Task item: Could you copy exactly the lines from the start of the records through the one containing "Given: Click the", both included, and leave out the pictures?
Top of Records for processing
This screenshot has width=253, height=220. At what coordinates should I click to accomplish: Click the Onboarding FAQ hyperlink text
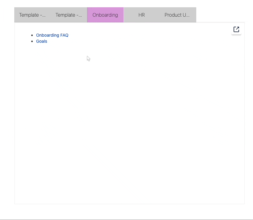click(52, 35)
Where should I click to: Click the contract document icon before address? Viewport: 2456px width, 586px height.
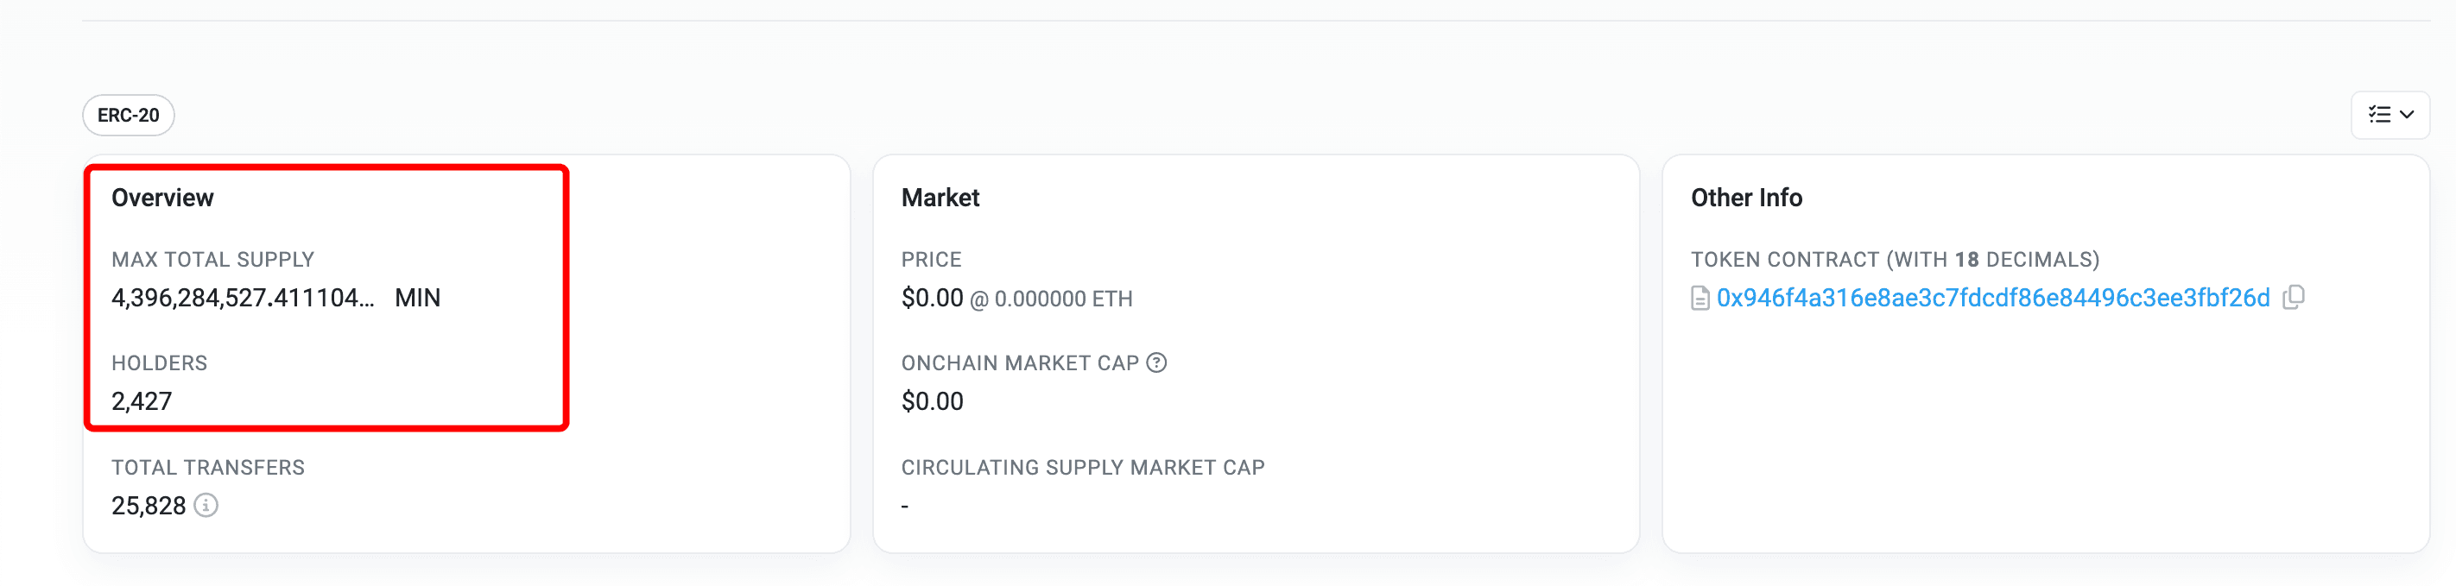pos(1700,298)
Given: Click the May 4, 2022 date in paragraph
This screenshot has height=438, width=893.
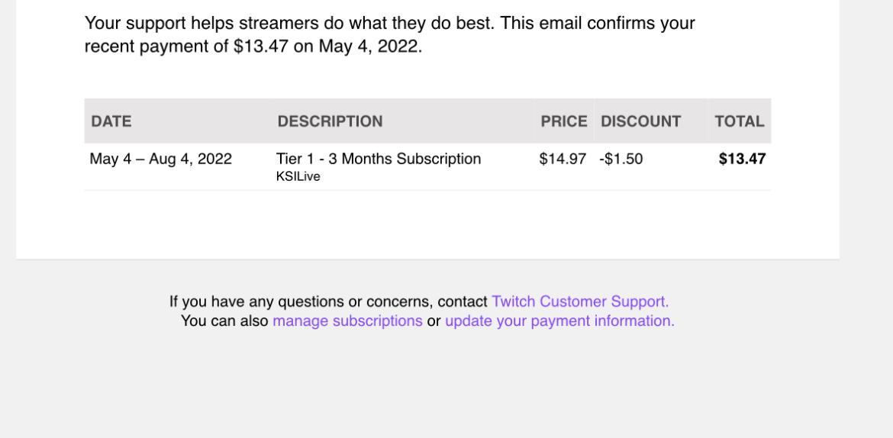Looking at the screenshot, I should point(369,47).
Bottom of Records for processing
Reply to the task:
This screenshot has width=253, height=220. At what coordinates should I click to accomplish: Click the Onboarding FAQ hyperlink text
click(52, 35)
Where should I click to: Click the contract document icon before address? Viewport: 2456px width, 586px height.
pos(1700,298)
Given: Click the May 4, 2022 date in paragraph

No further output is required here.